DATA RECORDS.
***

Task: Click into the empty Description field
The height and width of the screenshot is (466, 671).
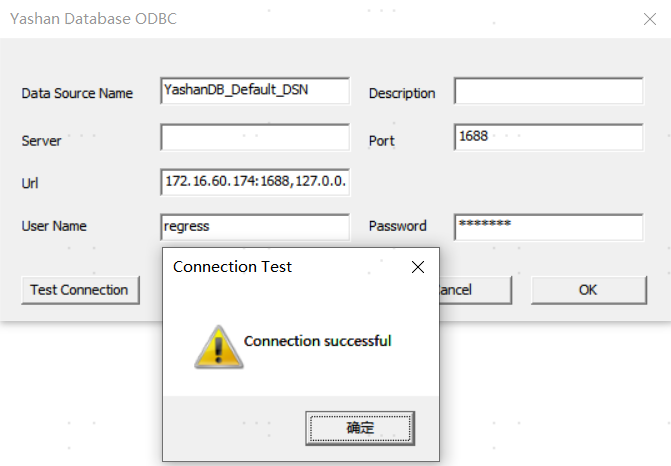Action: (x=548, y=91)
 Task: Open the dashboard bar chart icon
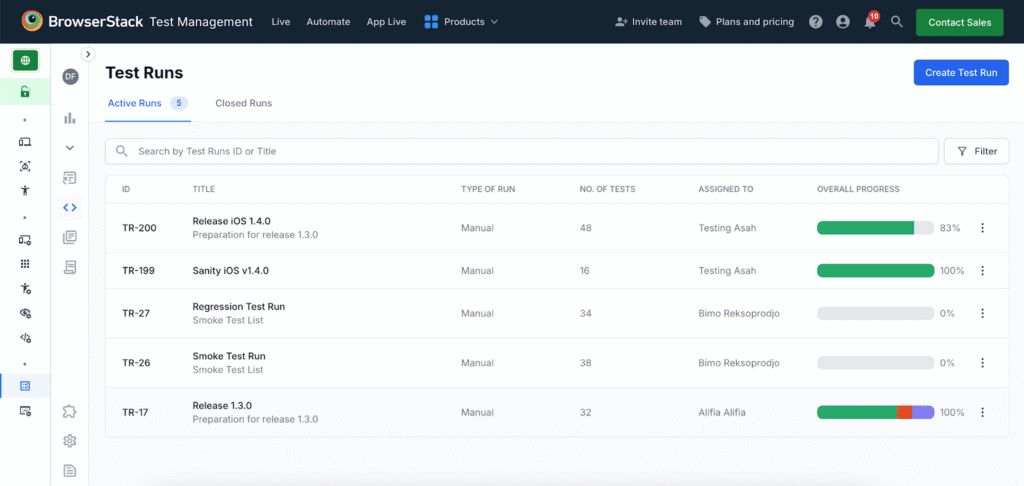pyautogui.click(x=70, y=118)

***

TASK REQUIREMENTS. When copying the entries, drop the images and keep every line exact.

RESULT FOR THIS EXERCISE.
Task: Click into the empty Description field
The height and width of the screenshot is (466, 671).
Action: (x=548, y=91)
 Task: Open the dashboard bar chart icon
pyautogui.click(x=70, y=118)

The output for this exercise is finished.